Let me here recall the late Sir Alf Ramsey’s explanation of how he managed England to their only major football title, the 1966 World Cup. The former wing-back said he did not have the players to fit any existing system so he developed one to fit his players. Thus was 4-4-2 introduced to the world.
Ramsey converted adversity into advantage; having little attacking talent to work with, he made sure the hosts would not need many goals to win matches. England reached the semi-finals before conceding for the first time.
The WI selectors must likewise get the best out of what is available. With no obvious reserve, they should employ Dwayne Bravo as a pinch-hitting opener, the role Narine has played for KKR in the IPL.
This would ease the pressure on Lewis to get them off to a flyer and move Simmons to the problematic number three position which they have failed to fill with Gayle. Simmons can also partner Lewis at the top when it suits the team, affording flexibility that makes planning more difficult for their opponents.

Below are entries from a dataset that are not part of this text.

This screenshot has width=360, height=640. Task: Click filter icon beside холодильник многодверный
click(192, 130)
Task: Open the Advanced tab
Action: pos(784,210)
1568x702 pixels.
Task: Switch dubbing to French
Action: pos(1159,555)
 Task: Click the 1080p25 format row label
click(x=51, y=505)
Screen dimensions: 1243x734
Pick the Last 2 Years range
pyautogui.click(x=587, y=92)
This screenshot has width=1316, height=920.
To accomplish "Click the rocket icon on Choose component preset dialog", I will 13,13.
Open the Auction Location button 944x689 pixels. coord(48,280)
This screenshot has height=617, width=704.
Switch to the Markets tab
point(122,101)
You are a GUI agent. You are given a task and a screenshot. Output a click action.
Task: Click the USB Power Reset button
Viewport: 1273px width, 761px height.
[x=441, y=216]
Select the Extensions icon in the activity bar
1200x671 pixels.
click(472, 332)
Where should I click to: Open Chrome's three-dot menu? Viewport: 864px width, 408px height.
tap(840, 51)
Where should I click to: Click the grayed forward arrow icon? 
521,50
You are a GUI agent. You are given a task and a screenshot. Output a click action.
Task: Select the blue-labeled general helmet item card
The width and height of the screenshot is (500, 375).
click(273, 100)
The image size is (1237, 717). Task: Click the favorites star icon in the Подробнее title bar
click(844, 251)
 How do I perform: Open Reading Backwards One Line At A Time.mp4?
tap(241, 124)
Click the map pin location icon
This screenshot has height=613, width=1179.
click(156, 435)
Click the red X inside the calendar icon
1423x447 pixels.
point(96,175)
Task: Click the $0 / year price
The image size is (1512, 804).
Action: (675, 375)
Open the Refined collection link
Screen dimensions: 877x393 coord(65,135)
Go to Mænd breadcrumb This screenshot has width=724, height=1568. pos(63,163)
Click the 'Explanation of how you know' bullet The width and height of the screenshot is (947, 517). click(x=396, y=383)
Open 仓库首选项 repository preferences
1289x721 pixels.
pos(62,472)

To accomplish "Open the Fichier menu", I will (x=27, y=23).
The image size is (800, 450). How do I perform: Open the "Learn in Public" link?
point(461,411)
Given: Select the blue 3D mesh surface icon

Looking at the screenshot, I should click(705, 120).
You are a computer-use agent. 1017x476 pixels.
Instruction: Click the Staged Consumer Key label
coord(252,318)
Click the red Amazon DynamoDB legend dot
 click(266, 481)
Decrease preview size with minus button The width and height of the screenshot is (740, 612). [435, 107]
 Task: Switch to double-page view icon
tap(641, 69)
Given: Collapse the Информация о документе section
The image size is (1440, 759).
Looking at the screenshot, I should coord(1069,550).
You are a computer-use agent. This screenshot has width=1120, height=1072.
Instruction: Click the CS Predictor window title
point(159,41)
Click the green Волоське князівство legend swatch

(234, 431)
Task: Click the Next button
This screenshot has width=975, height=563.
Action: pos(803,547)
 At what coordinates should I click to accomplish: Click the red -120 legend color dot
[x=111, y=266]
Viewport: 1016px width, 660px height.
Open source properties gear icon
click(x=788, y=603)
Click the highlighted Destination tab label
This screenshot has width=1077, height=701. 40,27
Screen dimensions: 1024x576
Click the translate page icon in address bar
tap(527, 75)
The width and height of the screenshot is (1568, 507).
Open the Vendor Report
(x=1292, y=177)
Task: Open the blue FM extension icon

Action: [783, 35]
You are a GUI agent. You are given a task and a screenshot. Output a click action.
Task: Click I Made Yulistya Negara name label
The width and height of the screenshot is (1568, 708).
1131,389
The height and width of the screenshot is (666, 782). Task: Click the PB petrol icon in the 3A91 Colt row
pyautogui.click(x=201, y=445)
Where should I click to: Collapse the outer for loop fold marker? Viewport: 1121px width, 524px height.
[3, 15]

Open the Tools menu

Likewise, with no reliable batsman who can keep wicket available, Denesh Ramdin must replace Fletcher as Pooran’s reserve. Still the region’s best keeper, he plays spin very well.
One needs only recall the 2017 CPL final against St Kitts/Nevis Patriots, with Trinbago Knight Riders seven down and needing 46 off 34 balls. His nerveless, unbeaten 26 off 31 balls contained not a single boundary as he and Kevon Cooper took TKR home. Exactly half of his 636 T20I runs have come in non-boundaries.
Using this formula, WI can play eight capable bats and still have six bowlers plus skipper Pollard as an additional option. And the fieldsmen will range from outstanding to excellent.
Elsewhere, the revival of leg-spinner Walsh and the progress of left-armers Fabian Allen and Akeal Hosein have removed the one-dimensional nature the WI bowling assumed after Samuel Badree’s retirement and in Narine’s absence; no longer is it only pace and medium pace.
One question mark would be the form and state of mind of all-rounder Jason Holder. He has had modest returns in this format, 199 runs in 16 T20I innings at 16.58 and 18 wickets at 37.72 in 23 innings.
In six T20Is this year, the former captain has taken 5/155 and in five knocks his aggregate is 88. Yet, the experienced all-rounder is the obvious back-up to Russell.
Finally, of the three reserves, Test batsman Jermaine Blackwood would be the surprise inclusion. Quick-scoring with all the shots, he plays the faster bowlers well and therefore can be slotted in as an opener. His 237 fours in 39 Tests suggest he can score heavily without seeking to clear the boundary.
And he too is very quick in the field.
Will the selectors go for such fundamental changes? Almost certainly not, this writer suspects. Unfortunately, where sport is concerned in the Caribbean, talk of ‘thinking outside the box’ is just that. Too often, there is a set XI to be altered only upon injury or complete loss of form.
Dominating the Aussies may have convinced WI that all is well. But the statistics tell a different tale. By my count, since the 2016 World Cup triumph, WI have played 59 completed matches, winning 24 and losing 35.
West Indians have thrived in T20 leagues around the world; the format seems tailor-made for West Indian athleticism and aggressive approach to the game. But even talent has to be harnessed and, when up against the best teams and some of the greatest players, every angle has to be covered.
With this squad, I attempt to do just that.
Starting XI: Evin Lewis, Dwayne Bravo, Lendl Simmons, Shimron Hetmyer, Kieron Pollard (captain), Nicholas Pooran (wicketkeeper), Andre Russell, Fabian Allen, Obed McCoy, Hayden Walsh Jr, Sheldon Cottrell.
Squad #12-15: Darren Bravo, Denesh Ramdin, Jason Holder, Akeal Hosein.
Reserves: Jermaine Blackwood, Carlos Brathwaite, Alzarri Joseph.